Братья Ярославичи — Андрей и Александр — вряд ли могли быть врагами, антиподами, соперниками, как их часто изображают в исторической литературе. Чем тогда объяснить дружелюбие, которое Александр проявил к брату впоследствии? Он принял Андрея после долгих скитаний и мытарств и не только отвёл от него гнев монголов, но и обеспечил ему вполне достойное место в кругу союзных князей...

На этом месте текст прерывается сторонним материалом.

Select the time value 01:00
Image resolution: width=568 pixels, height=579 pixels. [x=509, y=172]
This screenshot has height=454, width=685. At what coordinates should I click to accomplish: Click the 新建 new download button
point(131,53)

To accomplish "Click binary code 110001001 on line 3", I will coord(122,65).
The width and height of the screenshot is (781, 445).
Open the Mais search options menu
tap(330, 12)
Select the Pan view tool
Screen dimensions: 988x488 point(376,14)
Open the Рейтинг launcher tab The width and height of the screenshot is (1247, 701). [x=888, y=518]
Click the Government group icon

Но в 1252 году Александр Ярославич действовал решительно и жёстко, рискуя жизнью Андрея и его людей. Отправившись в Орду, он лично сыграл там все мыслимые заглавные роли — ответственного государственного деятеля, тонкого политика, да ещё и собственного дипломатического агента для секретных поручений, пожертвовав в Сарае важной государственной тайной (и, как оказалось, кровью соотечественников), чтобы не потерять всё государство.

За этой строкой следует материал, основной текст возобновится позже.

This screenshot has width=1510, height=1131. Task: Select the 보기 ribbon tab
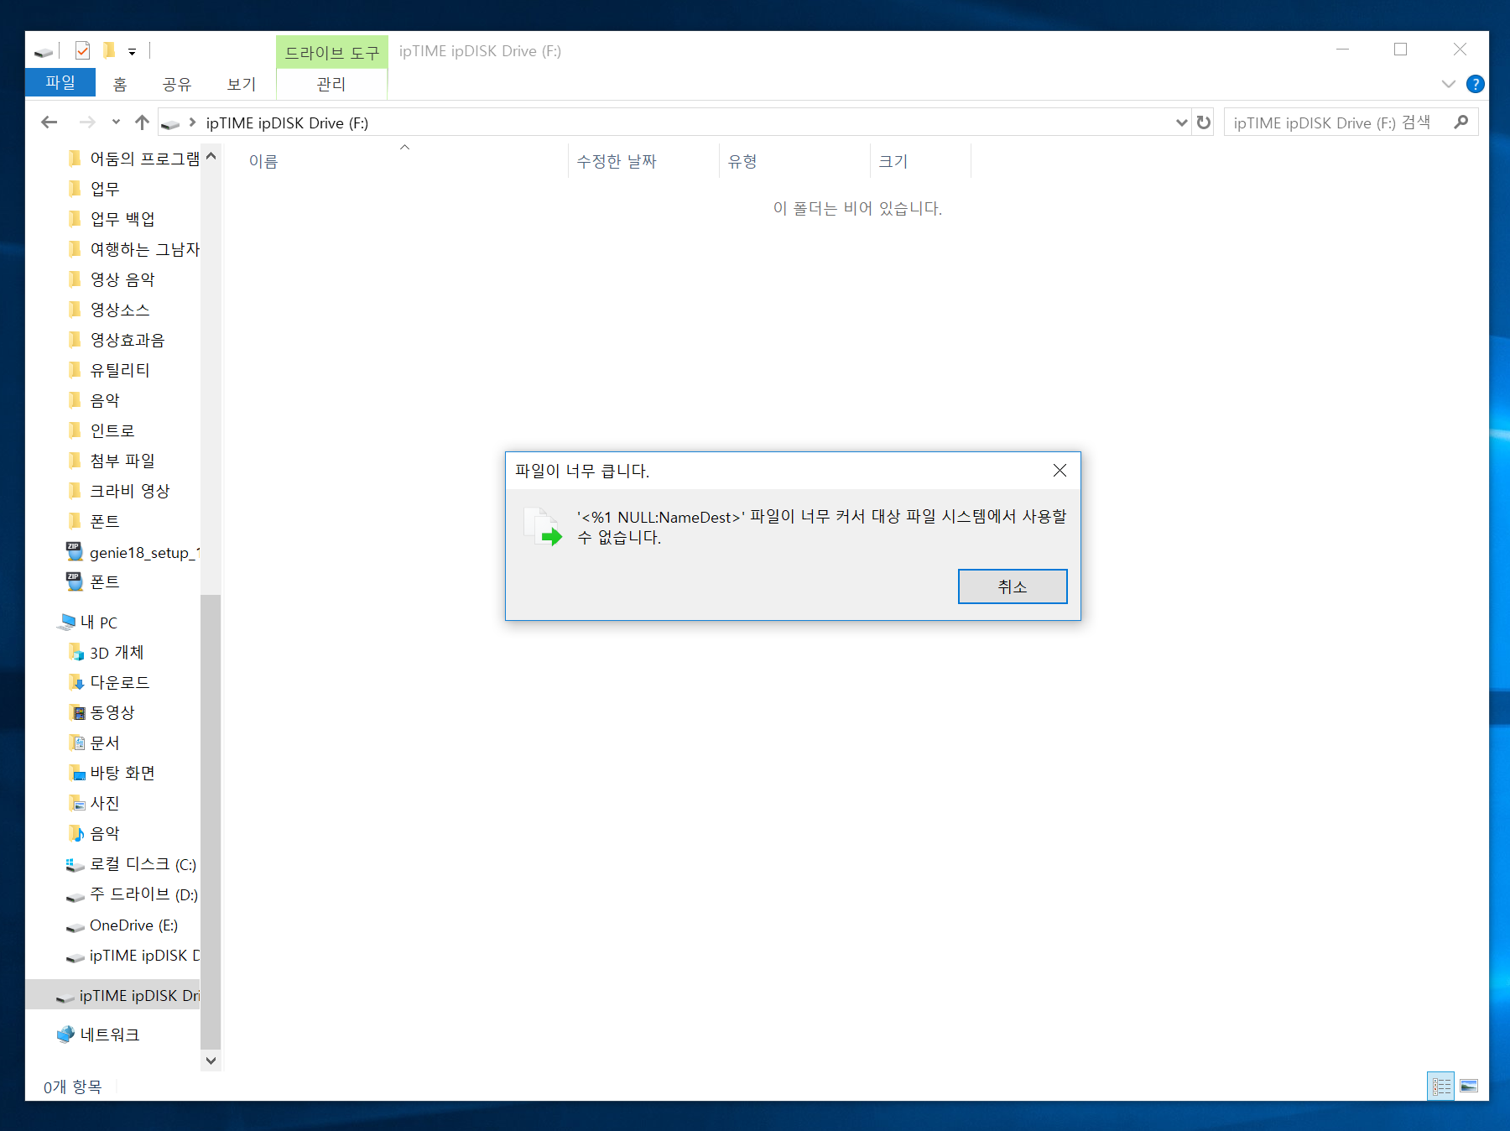(241, 84)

В 1255 году противники Александра в Великом Новгороде попытались вырвать из его цепких рук этот крупнейший русский город. Они выгнали сидевшего здесь малолетнего княжеского сына Василия и пригласили к себе находившегося в Пскове брата Александра — тверского князя Ярослава, в недавнем прошлом активного сторонника Андрея. Скрытый смысл событий был абсолютно ясен. И конечно, Александр Ярославич ни при каких условиях не поступился бы такой обширной и могучей частью Северной Руси, как Новгородская земля. В своё время именно новгородцы отговорили его ехать на берега Днепра после того, как в Каракоруме «приказаша Олександрови Кыев и всю Русскую землю», то есть большую часть Южной Руси. (Кстати говоря, на мой взгляд, это была крупная политическая ошибка Александра Невского, которая, разумеется, отчётливо видна лишь в исторической перспективе. Теперь трудно судить, что повлияло на решение князя, кроме мнения новгородцев. Может быть, он вовсе и не сбрасывал Киевскую Русь со счетов, полагая, однако, что сначала должен как следует укрепиться на севере. Но времени для второй попытки у него не оказалось, а кругозор его наследников слишком долго с тех пор не достигал такой широты, чтобы снова вместить «мать русских городов»).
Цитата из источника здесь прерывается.